LarryNiven has more fully cataloged the shortcomings of Ron Rosenbaum's recent blast of anti-atheist vitriol (and so has Ophelia Benson), but I want to add a few more illustrations.

Rosenbaum begins by affirming a noble mean lying between two extremes:

[R]ecently, with the rise of the "New Atheism" — the high-profile denunciations of religion in best-sellers from scientists such as Richard Dawkins and Daniel Dennett, and polemicists, such as my colleague Christopher Hitchens — I believe it's important to define a distinct identity for agnosticism, to hold it apart from the certitudes of both theism and atheism.
Unfounded certainties are the great failing Rosenbaum sees on every side, against which he bravely upholds a sensible middle. Readers familiar with the conventions of this familiar diatribe will note that it bothers to address only the side of those certainties it imputes to atheists. To wit:
Faced with the fundamental question: "Why is there something rather than nothing?" atheists have faith that science will tell us eventually. Most seem never to consider that it may well be a philosophic, logical impossibility for something to create itself from nothing. But the question presents a fundamental mystery that has bedeviled (so to speak) philosophers and theologians from Aristotle to Aquinas.
What is Rosenbaum's proof that these nasty atheists have this "faith" he mentions? Assertions, of course -- assertions uncluttered by evidence.

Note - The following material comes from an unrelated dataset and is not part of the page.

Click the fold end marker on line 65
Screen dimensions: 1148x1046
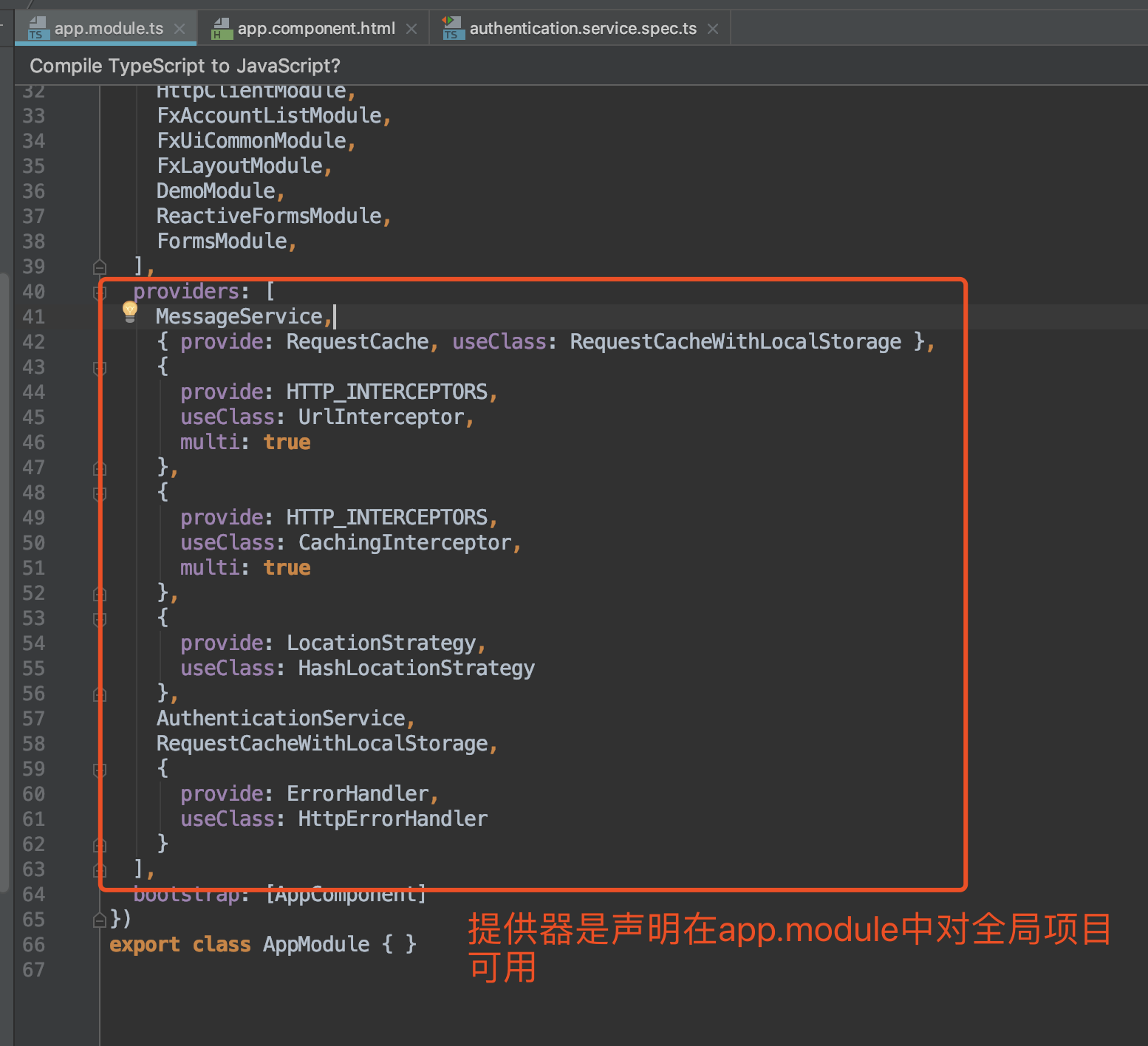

Consider Christopher Hitchens, one of his principle targets. In chapter 6 (page 86) of God Is Not Great, Hitchens mentions present-day unknowns and controversies in biological science, which would be a good place for him to avow the "faith that science will tell us eventually" that Rosenbaum ascribes to him. Hitchens:
[A]ll these disputes, when or if they are resolved, will be resolved by using the scientific and experimental methods that have proven themselves so far. [emphasis mine]
Had Rosenbaum read beyond the cover of Hitchens' book -- which is, admittedly, boldly cantankerous, with its garish yellow jacket and provocative assertion about so famous and beloved a character -- he might have read the "or if" in that passage, two small words that indicate that Hitchens is expressly uncertain that science will answer every question it now finds unanswerable. As Hitchens is not even sure science will resolve all currently-open questions in relatively narrow precincts of evolutionary biology, the burden lies on Rosenbaum to prove that Hitchens is more certain -- more "faithful" in science -- with respect to deeper, broader questions of the "why is there something rather than nothing" ilk. Rosenbaum cannot be bothered to meet that burden any more than to show a strong hint that he has read or listened to Hitchens's views in this area.

Instead of building an argument by citing relevant particulars, Rosenbaum pits straw-men against heroes such as Thomas Huxley:
Huxley originally defined his agnosticism against the claims of religion, but it also applies to the claims of science in its know-it-all mode. I should point out that I accept all that science has proven with evidence and falsifiable hypotheses but don't believe there is evidence or falsifiable certitude that science can prove or disprove everything. Agnosticism doesn't contend there are no certainties; it simply resists unwarranted untested or untestable certainties.
Rosenbaum has thoroughly routed the straw-man, but what about the thinkers he has mentioned? As it was with Hitchens, he shows no sign of having read beyond book covers.

Had he done so with respect to Dawkins's The God Delusion, he would have seen that Dawkins discusses and quotes from Huxley's view of agnosticism -- citing this URL,, in note 30 of chapter 2. Dawkins cites Huxley in the course of delineating two forms of agnosticism, one for questions for which no evidence can ever be gathered (e.g., is your red the same as my red), and another, more nuanced version that is better attuned to probabilities, and more useful to rigorous inquiry, namely
the legitimate fence-sitting where there really is a definite answer, one way or the other, but we so far lack the evidence to reach it (or don't understand the evidence, or haven't time to read the evidence, etc.) ... There is a truth out there and one day we hope to know it, though for the moment we don't.
Dawkins goes on to locate the question of god's existence in the second of these modes of agnosticism:
Either god exists or he doesn't. It is a scientific question; one day we may know the answer, and meanwhile we can say something pretty strong about the probabilities.
Thereafter Dawkins establishes a seven-mark scale for certainty on the question of god's existence, with seven being the view Rosenbaum imputes to atheists like Dawkins (that there is certainly no god). Dawkins, pridefully speaking for himself, puts his view at six on the scale.

Ron Rosenbaum has demonstrated how to combine the act of not reading with lazy assertions to produce a stew of intellectual dishonesty. He has demonstrated nothing of value about atheism, agnosticism, science, or contemporary thought.

1 comment:

larryniven said...

Oh - you can use my real name now, or if you prefer to do the first-name-only thing that's good, too. Ophelia convinced me to become nonymous.